Stored data
Content starts

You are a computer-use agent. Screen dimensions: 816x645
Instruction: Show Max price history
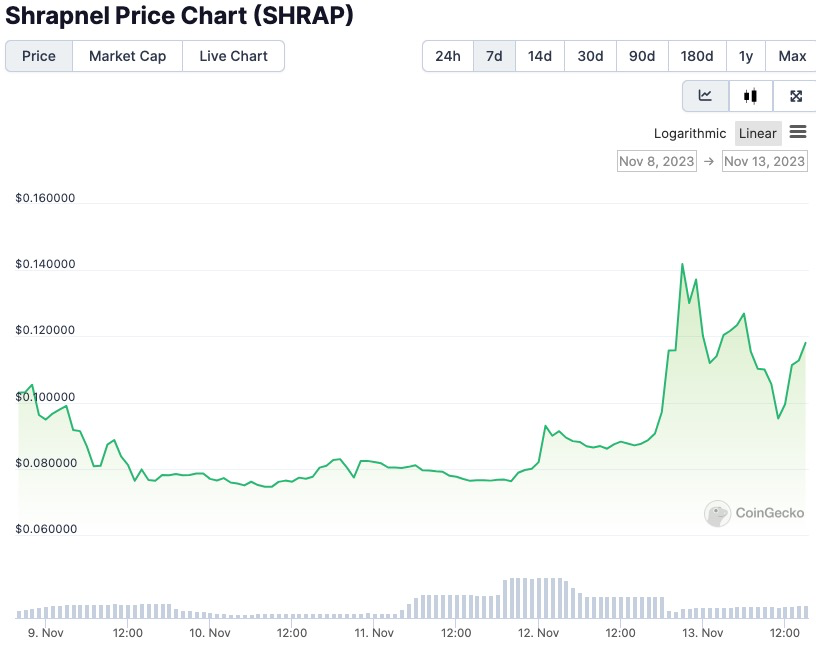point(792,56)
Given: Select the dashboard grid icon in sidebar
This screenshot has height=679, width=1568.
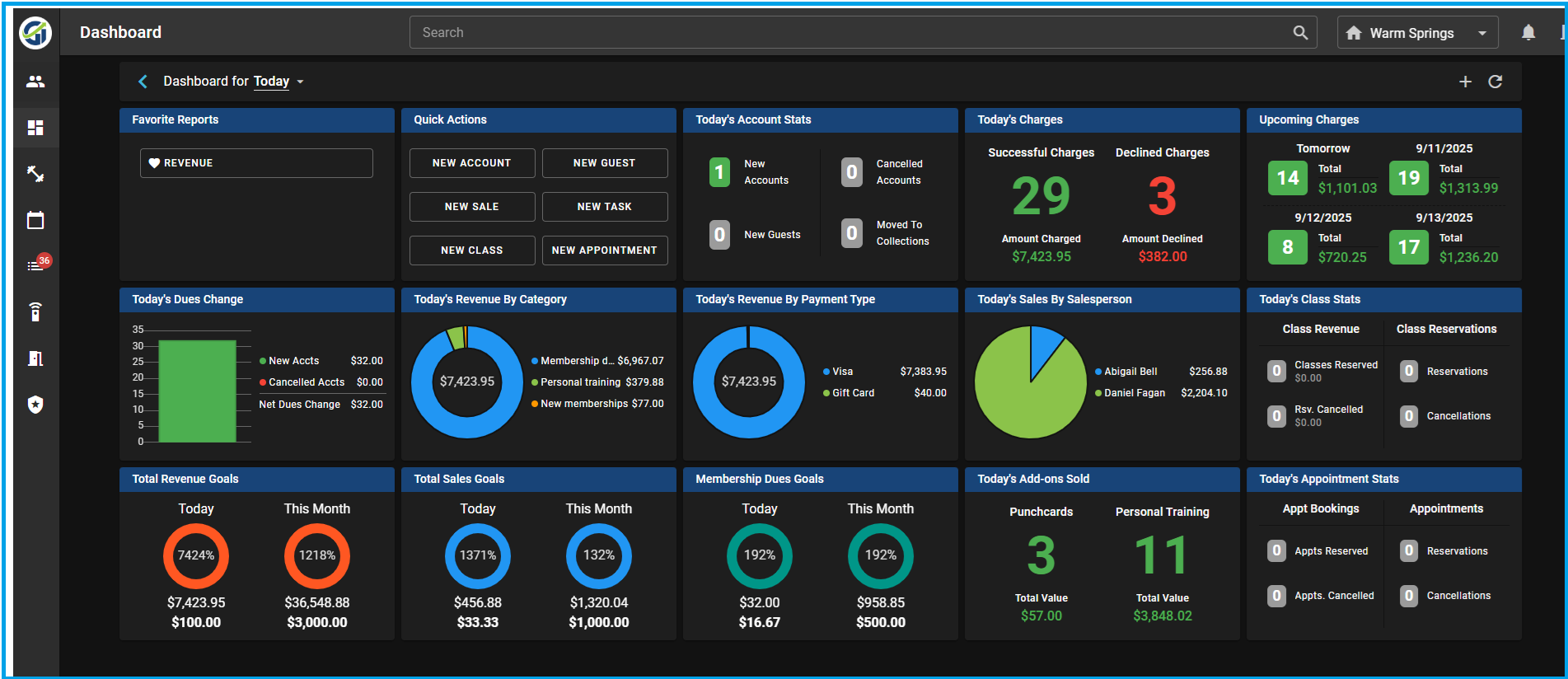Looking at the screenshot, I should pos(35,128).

Content ends
Content starts

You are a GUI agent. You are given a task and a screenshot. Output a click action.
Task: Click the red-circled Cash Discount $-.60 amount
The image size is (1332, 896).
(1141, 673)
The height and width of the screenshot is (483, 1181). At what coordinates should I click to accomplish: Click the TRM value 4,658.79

Content ends
Content starts

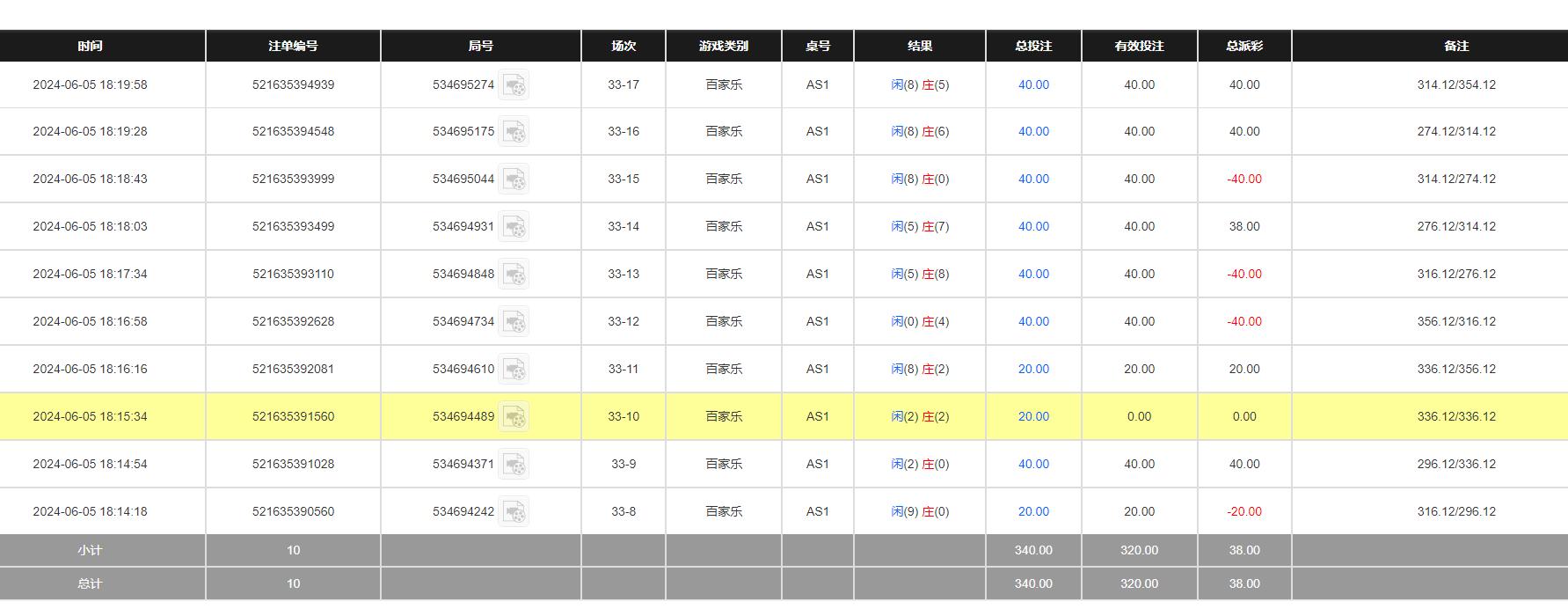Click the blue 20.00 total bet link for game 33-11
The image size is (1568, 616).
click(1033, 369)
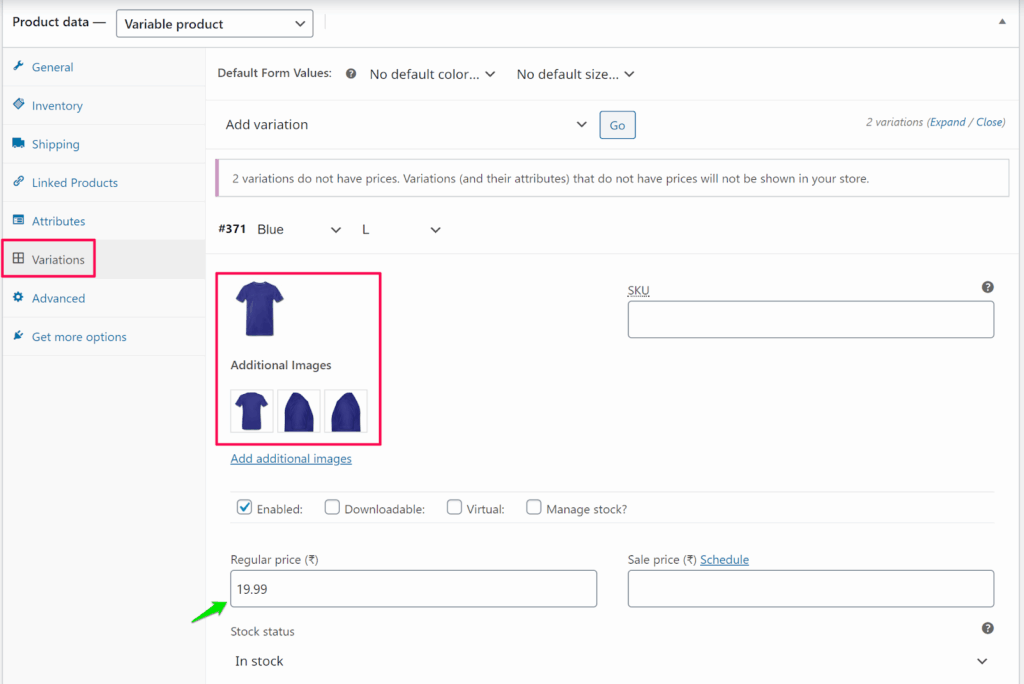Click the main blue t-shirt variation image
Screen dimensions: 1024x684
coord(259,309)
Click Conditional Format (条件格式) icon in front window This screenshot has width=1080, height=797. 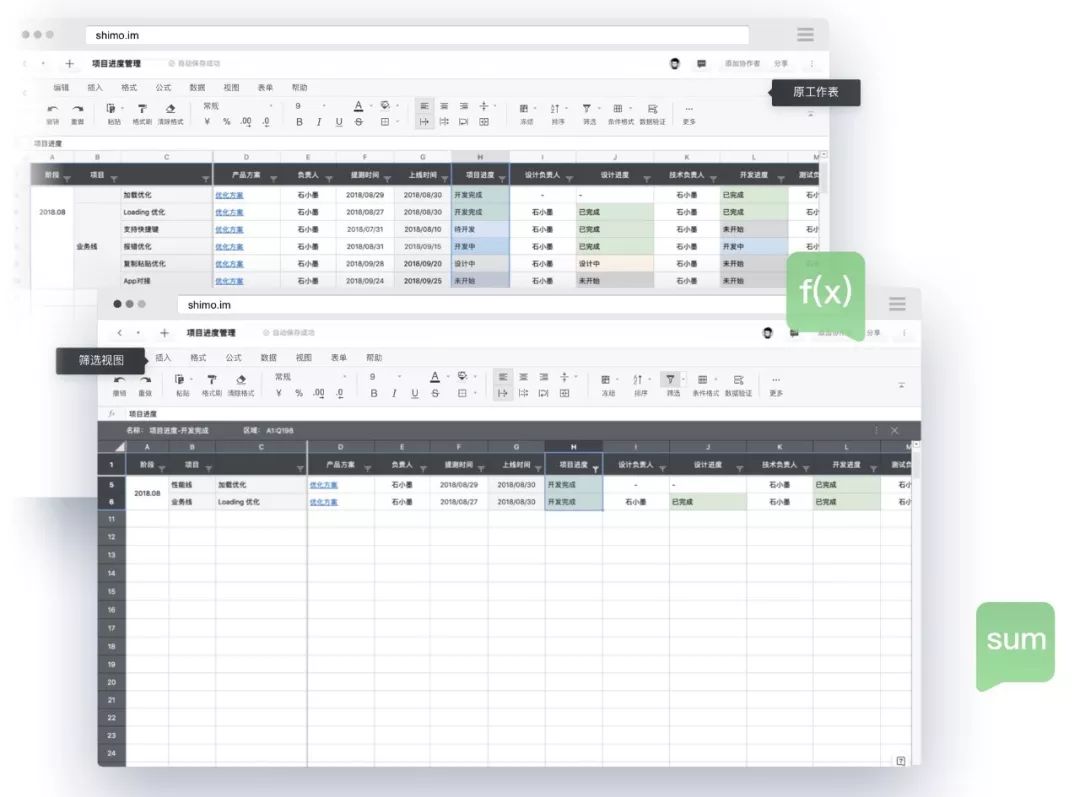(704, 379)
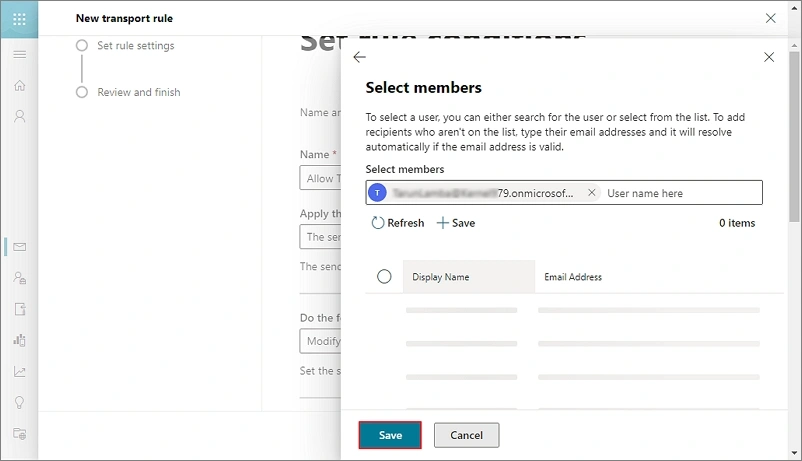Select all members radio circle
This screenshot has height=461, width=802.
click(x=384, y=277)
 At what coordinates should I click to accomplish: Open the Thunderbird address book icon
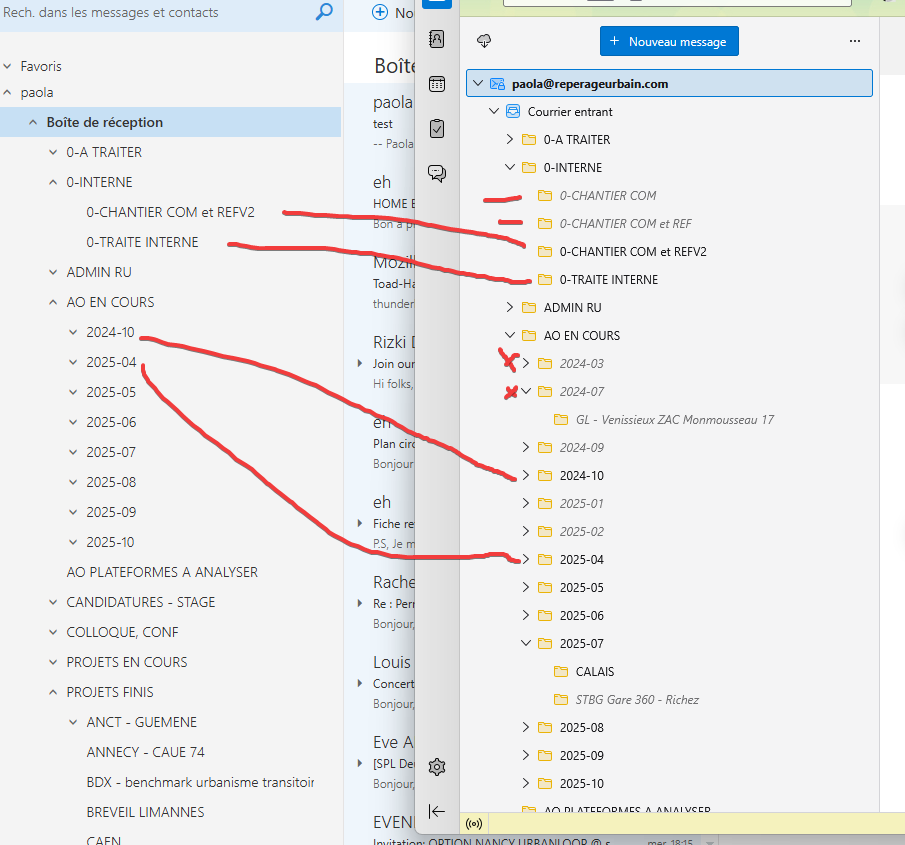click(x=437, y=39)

Content ends

Each line above that has the word "agent" must be copied.

You are a computer-use agent. Screen dimensions: 816x645
You are a GUI agent. You are given a task and a screenshot. Output a click action.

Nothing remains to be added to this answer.